Il provvedimento, emesso dalla Corte d’Appello di Catanzaro e consacrato dall’inerzia della Corte di Cassazione, rappresenta l’epilogo di un’articolata indagine – denominata “Profilo Basso” – condotta dalla Distrettuale Antimafia di Catanzaro, mirata a smantellare un complesso sistema di riciclaggio di capitali e di elusione fiscale a favore di potenti famiglie di ‘ndrangheta operanti nel crotonese.
I beni confiscati, di natura eterogenea, comprendono conti correnti bancari, investimenti finanziari, proprietà immobiliari e beni mobili di lusso, che rappresentavano il frutto di attività illecite orchestrate da quattro individui riconosciuti colpevoli in via definitiva di associazione a delinquere finalizzata alla commissione di reati tributari, trasferimento fraudolento di valori e autoriciclaggio aggravati dall’associazione mafiosa.

L’indagine ha rivelato un modus operandi particolarmente sofisticato e pervasivo, in cui i condannati assumevano il ruolo di “facilitatori” finanziari, erigendo una rete di società fittizie – spesso definite nel linguaggio investigativo come “cartiere” – al servizio delle cosche di San Leonardo di Cutro e Roccabernarda.
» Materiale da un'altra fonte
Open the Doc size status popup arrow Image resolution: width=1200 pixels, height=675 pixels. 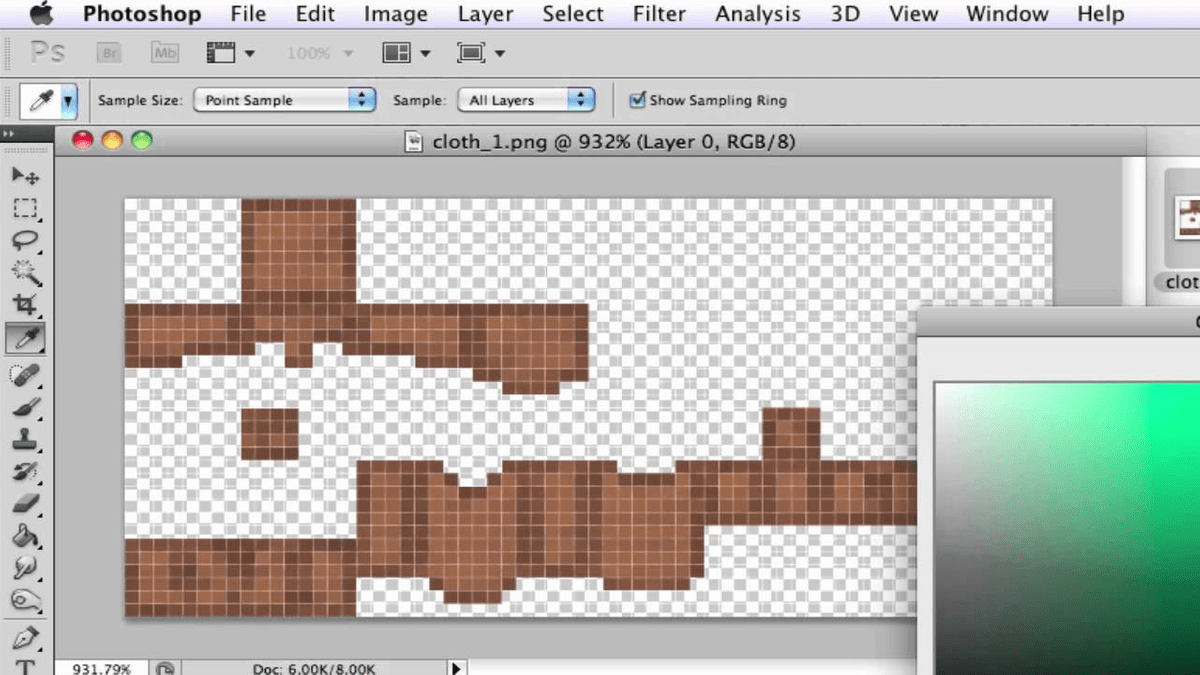tap(456, 668)
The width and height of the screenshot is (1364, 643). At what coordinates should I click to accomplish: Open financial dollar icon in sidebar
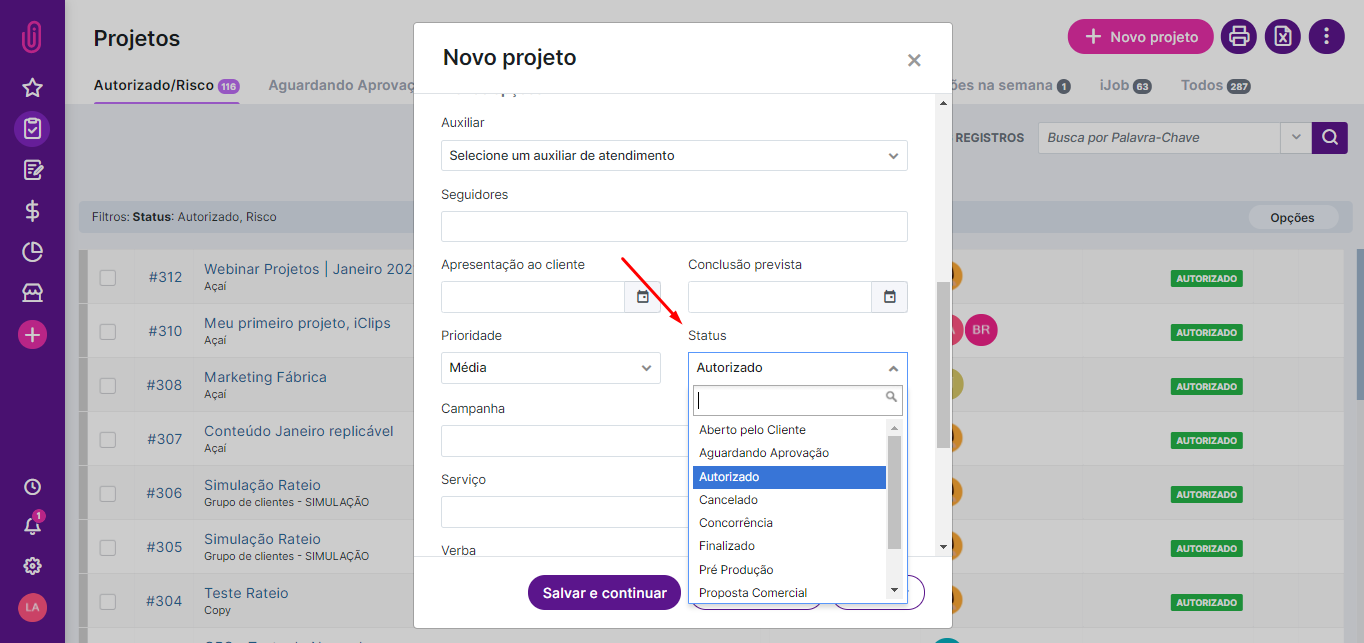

Queste società “fantasma” venivano utilizzate per emettere fatture per operazioni inesistenti, un meccanismo fraudolento che permetteva a imprese colluse di evadere massicciamente imposte sui redditi e IVA, alterando profondamente il tessuto economico del territorio e sottraendo risorse significative all’Erario.
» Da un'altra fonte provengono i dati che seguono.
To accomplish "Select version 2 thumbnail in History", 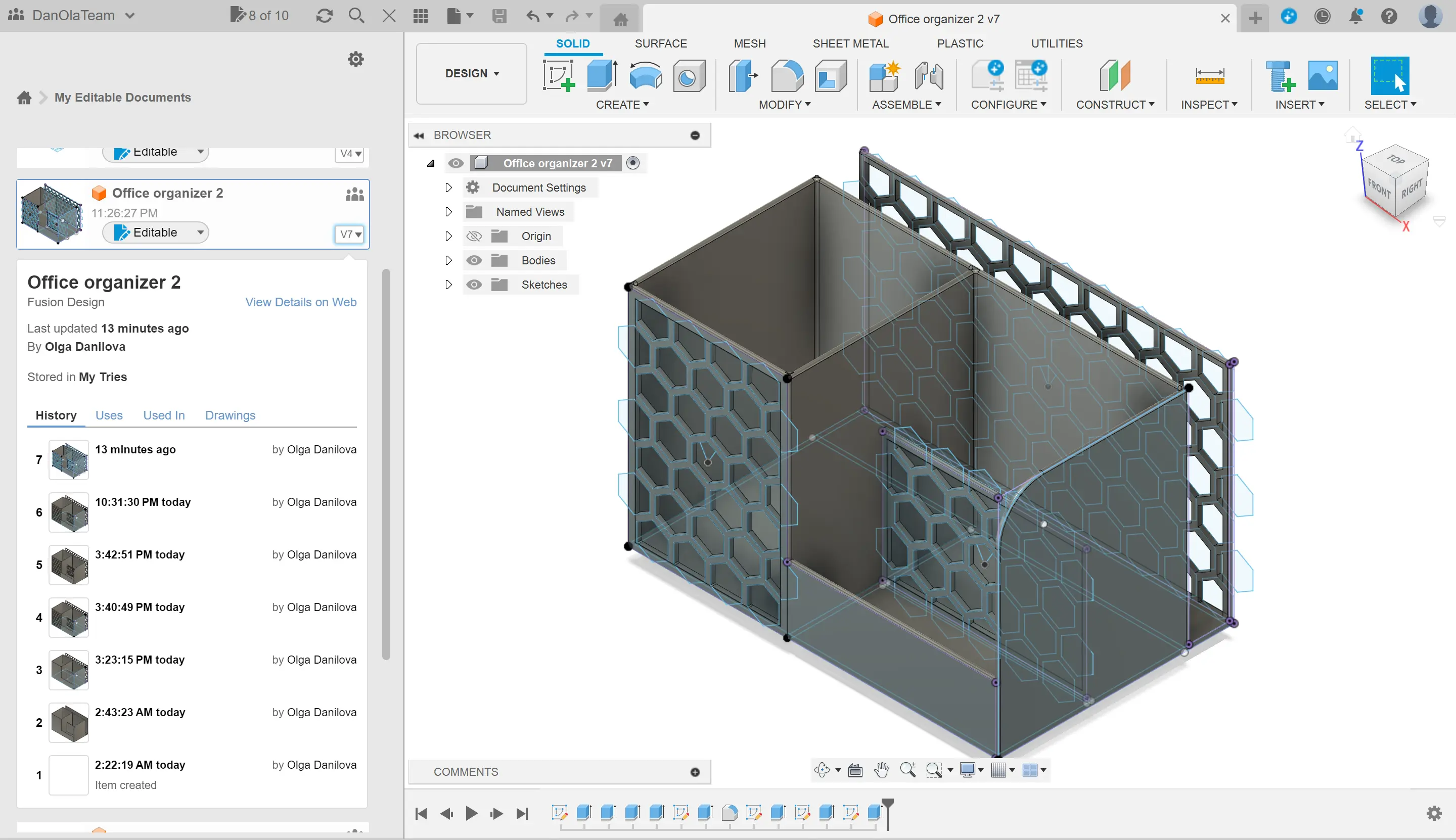I will (x=69, y=722).
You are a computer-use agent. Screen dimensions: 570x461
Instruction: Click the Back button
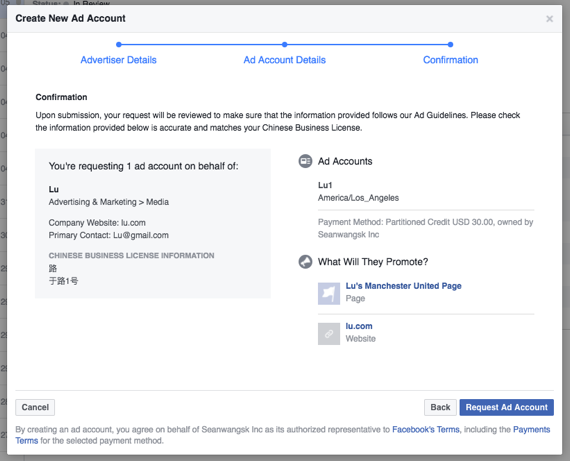click(440, 407)
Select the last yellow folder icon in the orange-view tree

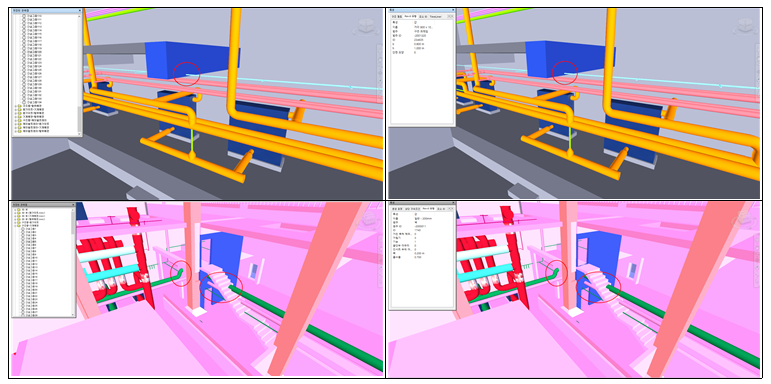20,131
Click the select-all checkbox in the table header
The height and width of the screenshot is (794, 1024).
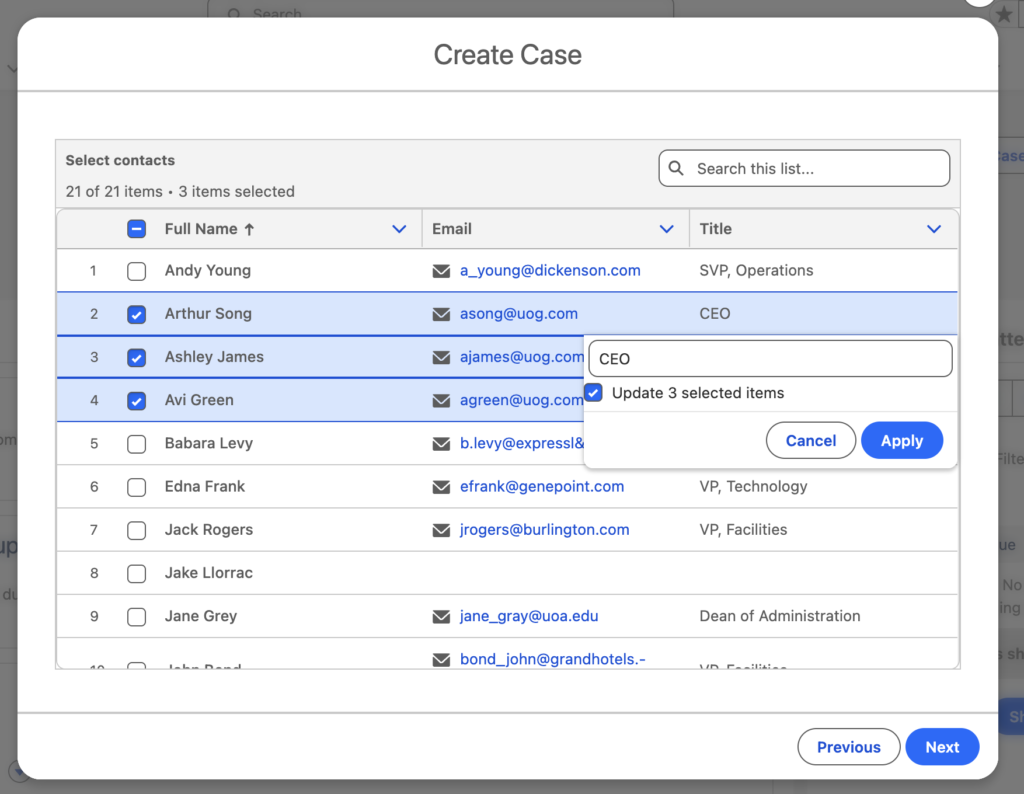136,229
La creazione di queste strutture complesse non si limitava all’evasione fiscale.
I proventi illeciti, dopo essere stati “ripuliti” attraverso le società cartiere, venivano poi reinvestiti in beni di lusso e immobili, mascherandone l’origine criminale e perpetrando un ciclo di riciclaggio sofisticato e difficile da intercettare.
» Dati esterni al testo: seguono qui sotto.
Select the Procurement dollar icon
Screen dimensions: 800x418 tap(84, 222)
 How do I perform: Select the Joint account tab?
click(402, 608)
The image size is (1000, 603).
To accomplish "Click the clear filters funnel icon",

L’azione della DIA ha quindi colpito non solo la fase di creazione del patrimonio illecito, ma anche la sua successiva “sanificazione” attraverso il reinvestimento.

Questa confisca, al di là del valore economico diretto, assume un significato simbolico rilevante, dimostrando l’efficacia degli strumenti di contrasto alla criminalità organizzata e sottolineando l’importanza di un approccio investigativo che si concentra sulla tracciabilità dei flussi finanziari e sulla capacità di penetrare le complesse architetture societarie utilizzate dalle organizzazioni criminali per occultare i propri profitti.
L’operazione evidenzia, inoltre, come la ‘ndrangheta si sia evoluta, assumendo competenze sempre più complesse in ambito finanziario, rendendo ancora più cruciale una collaborazione sinergica tra forze dell’ordine, magistratura e istituzioni finanziarie per contrastare efficacemente la sua attività.